OPINION: Domestic abuse happens in LGBT relationships too and we need to take action
Charlotte Cooke explains why The LGBT Foundation's LGBT-specific domestic abuse support service is so important
When people think about domestic abuse, quite often there’s an assumption that it only happens to cisgendered people within heterosexual relationships. However, recent news stories and research show that LGBT people are equally, if not more likely, to be victims of Domestic Abuse. Stonewall’s research suggests that one in four LB women have experienced domestic abuse in a relationship, with two thirds of those experiencing abuse from a female partner. Almost half (49%) of all gay and bi men have experienced at least one incident of domestic abuse from a family member or partner since the age of 16, and our own Transforming Outcomes research highlights that between 17% and 80% of trans people have experienced domestic abuse.
So why is there so little awareness around domestic abuse within the LGBT community? There are often issues of additional stigma, particularly within same-gendered relationships. Individuals in these relationships may not recognise that what they are experiencing as abuse, and may be fearful of reporting due to having to disclose their sexuality/gender identity and fearful that they may not be believed. There are issues around domestic abuse in same-gendered relationships not being recognised by professionals, and a lack of LGBT-specific domestic abuse support services. Housing for male victims of domestic abuse is incredibly limited, for LB women often women’s refuge spaces don’t feel accessible, and trans people can face multiple barriers in accessing accommodation which is appropriate for their needs.

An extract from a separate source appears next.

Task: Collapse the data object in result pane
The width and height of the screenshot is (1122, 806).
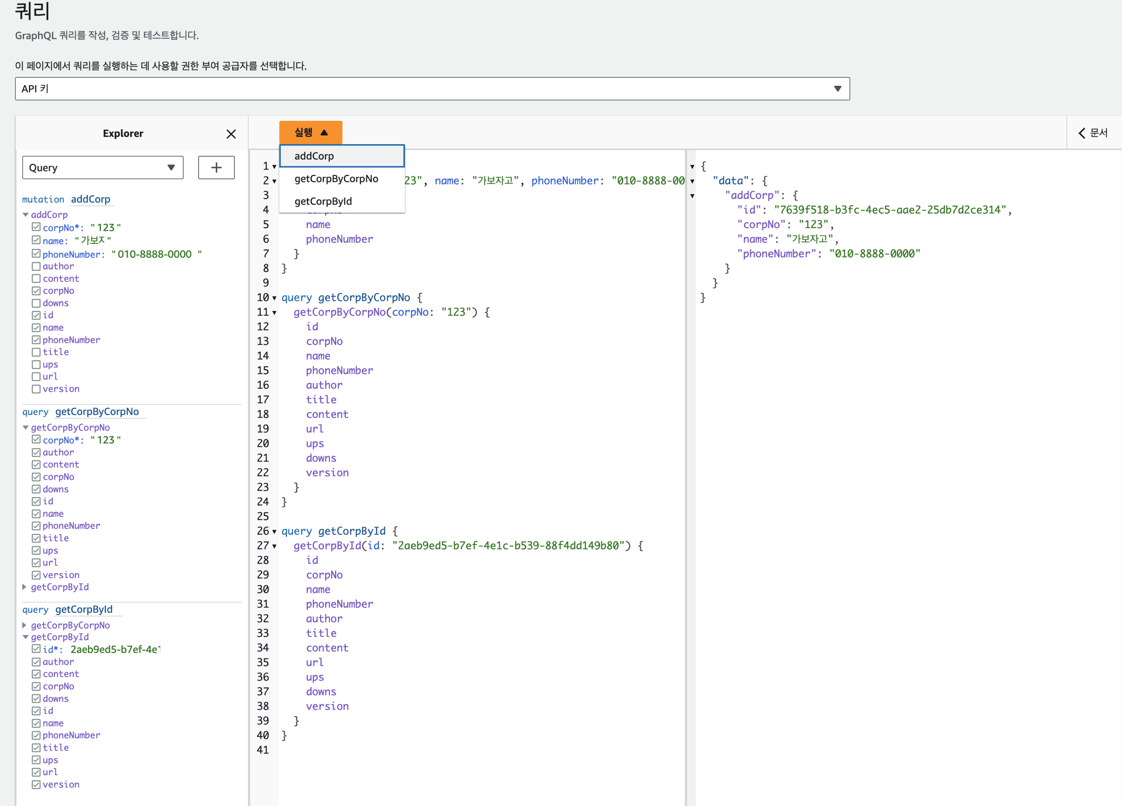Action: click(x=692, y=181)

There are also some types of abuse that are specific only to the LGBT community. Coercive control can include threats to out a partner, or encouraging someone to out themselves knowing this will further isolate them and reinforce the abusers control. Victims can have their sexual orientation or gender used as a weapon, either by questioning the victim’s identity or accusing the victim of mutual abuse.

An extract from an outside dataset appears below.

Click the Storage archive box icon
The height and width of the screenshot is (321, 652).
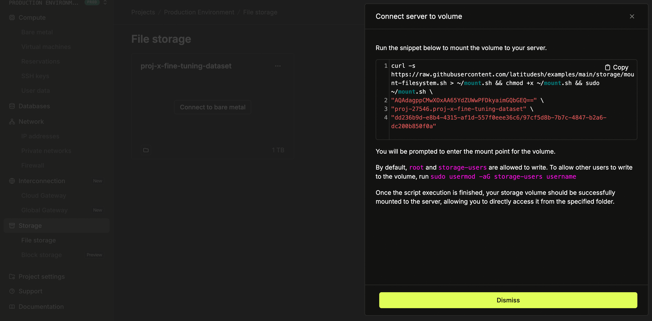pyautogui.click(x=12, y=225)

At LGBT Foundation we recognise the need for LGBT-specific domestic abuse support, and we have a service which is available to anyone 16+ who identifies as lesbian, gay, bisexual or trans, and anyone falling under the umbrella term of LGB&T* such as queer, intersex, pansexual, gender non-binary or gender fluid, including those questioning their sexual orientation and/or gender identity. The service provides two different areas of support, one being casework and the other being practical housing advice for those who are at risk. In the casework support, which is 1:1 work, areas such as healthy relationships and boundaries, power and control, and general wellbeing will be covered. For those who are at risk of homelessness, or who are currently homeless due to domestic abuse, there is an option for practical housing advice which would include 1:1 sessions with a domestic abuse caseworker where you will be offered advice and guidance around benefits, housing options, safety and budgeting to ensure long term security.